A future event at local time requires a location, because the timezone may yet change at that location. Suppose we meet Nov 1st 2017 in Istanbul and decide to repeat this the year after. We agree to meet again Nov 1st 2018 in Istanbul 10:00 local time. This meeting would have been projected to happen at UTC 8:00, because Turkey was scheduled to switch to UTC+2 on October 30 2018.

However, the government decided to not change the timezone and stay on UTC+3. So our meeting, being scheduled for 10:00 local time, would move from UTC 8:00 to UTC 7:00 at the stroke of a pen. If your software had recorded UTC time, it would be ignorant of this change and consequently it would show the meeting at 11:00 local time. You'd be one hour late.

This change in the tz DB is a little window into the questionable cultural achievement that is local time: https://github.com/eggert/tz/commit/e15ef79a603a2fba89ad8f38...

> I still don't understand the arguments about a future date requiring a timezone.

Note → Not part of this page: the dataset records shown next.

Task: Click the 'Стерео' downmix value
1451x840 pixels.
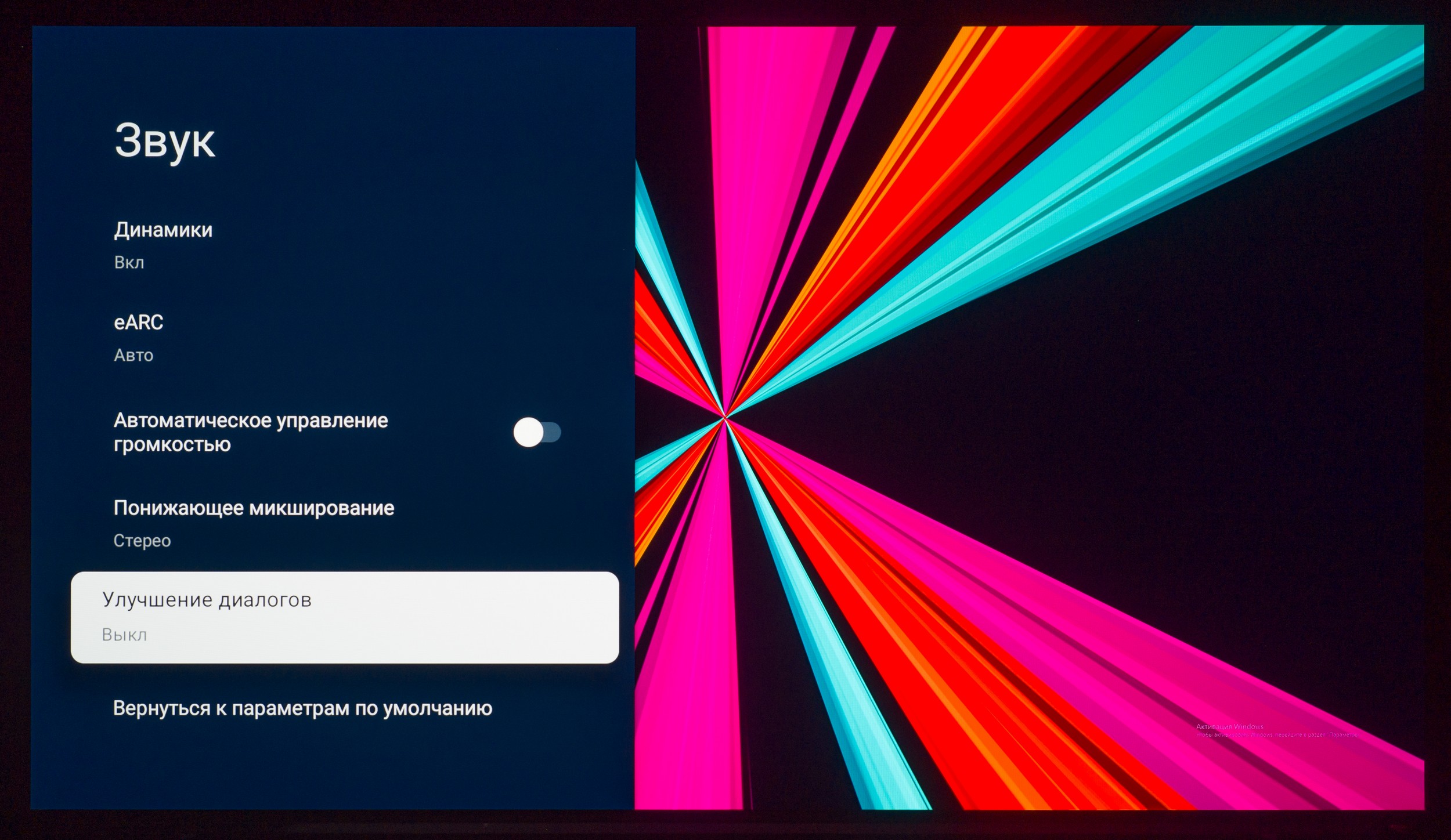Action: pos(142,541)
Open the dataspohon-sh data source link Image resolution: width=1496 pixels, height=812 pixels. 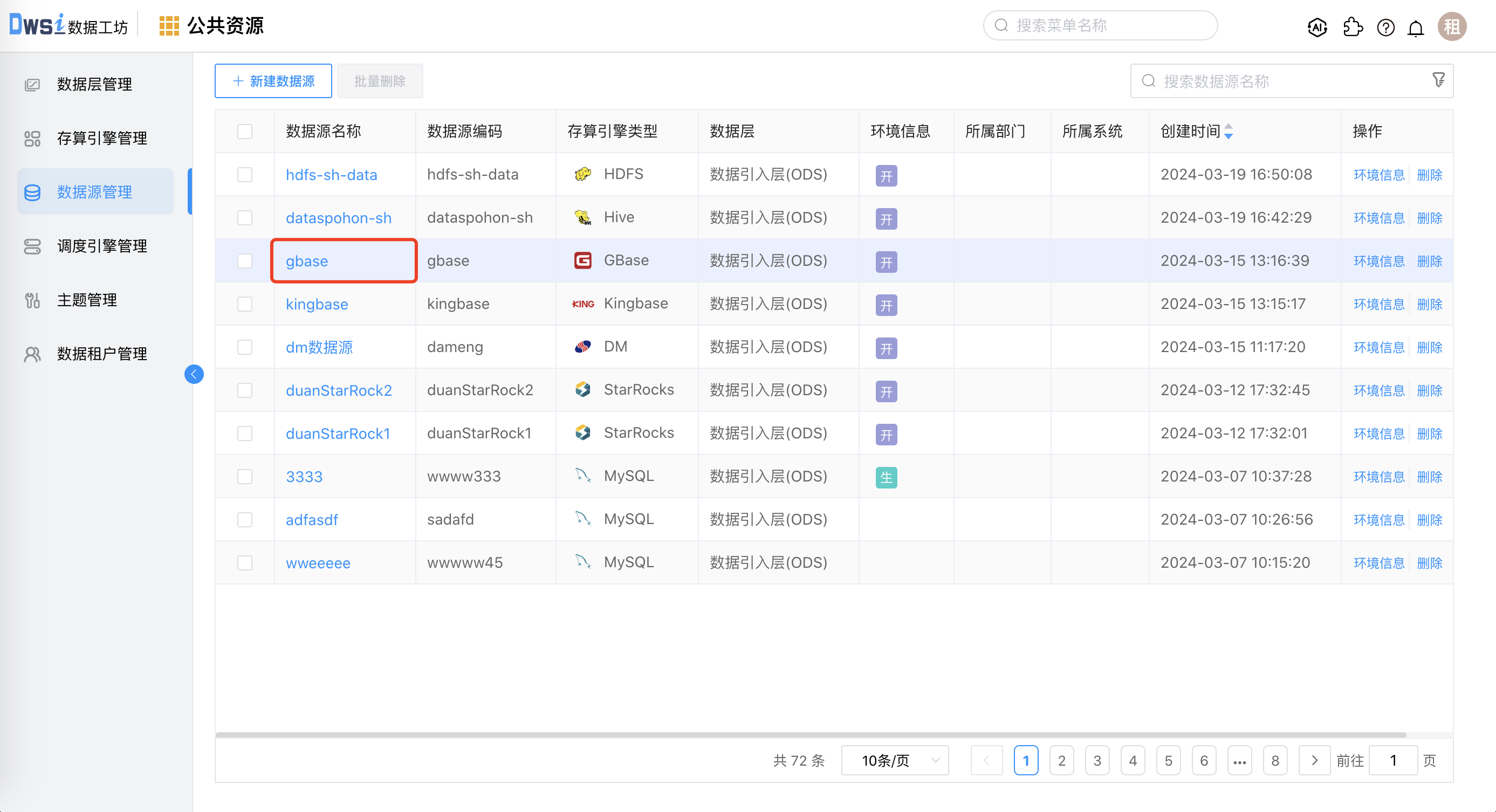(339, 218)
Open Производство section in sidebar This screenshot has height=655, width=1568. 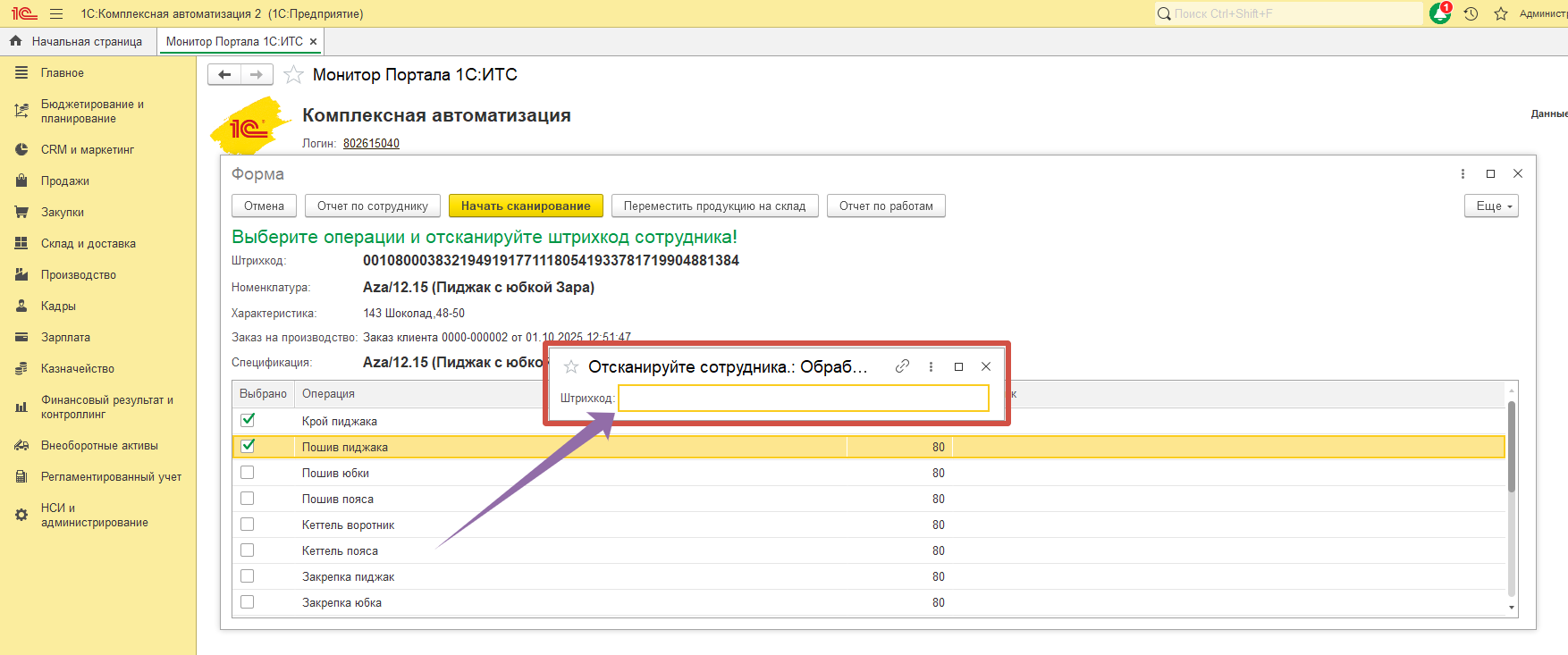tap(79, 274)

It's not that a future date requires a time zone, you are right that can be 100% represented with a fixed timestamp. But there is the extreme case that time zone rules may change from the time you schedule the event to the time it happens, and in that case your event is now at the wrong time.

Consider the case where you have a weekly meeting at 9:00 AM on Tuesdays in an America/Chicago office. You could surely calculate the next N weeks of meetings and save them as UTC timestamps, taking into account that we shift into daylight savings time at some point, so you end up with a nice list of timestamps at 9:00 local time. But if the time zone rules change at any point (say, Chicago decides not to observe daylight savings time any more), now all of your meetings are an hour off.

If you had saved the meetings in a more verbose but true-to-intent format that properly captures "Every Tuesday at 9:00 AM America/Chicago", then at the time those rules changed you would either automatically have updated meeting timestamps, or some consolidation process could go and update the meeting times.

Even without sweeping changes like that, we still have unscheduled leap seconds, minutes, etc. every once in a while, which will also mess up your timestamps. I'm actually excited to see the day my calendar somehow ends up with a meeting at exactly 9:00:01.

The GUI elements should have nothing to do with storing and interchanging timestamps. What you display can query the browser timezone to make it look nice, then send it down converted, over.
Ding ding ding, we got a winner. No, absolutely do not query the timezone once then "convert" (aka remove) the information. Timezones change all the time.
And if the timezone changes, should the meeting you booked at 9 AM now happen at 8 AM?
There's a (fresh) extensive comment right above mine which explains the 4 different use cases for dates and the very minimal real need of TZ, let's all read it. Sorry I cannot comment otherwise your arguments because you didn't offer any.
You cannot convert a time string in the future to a timestamp. You must keep it as a string with timezone information until the time actually comes.
IMO depending on the use case, just the TZ info won't save you. Say I arrange a meeting for 4pm local time (where summer daylight savings time will be active) for July 2022.. and then the city I want to meet in gets invaded by a foreign army and changes its timezone. And cancels summer time. What time is my meeting now?

I guess it needs to be a 4-dimensional coordinate, where 1 axis can slide around...

You should store TZ info in the "Europe/Brussels" form, rather than "CET" or "UTC-1" which aren't easy to use anyway.

If a foreign army invades Belgium and changes its timezone, Europe/Brussels will get updated.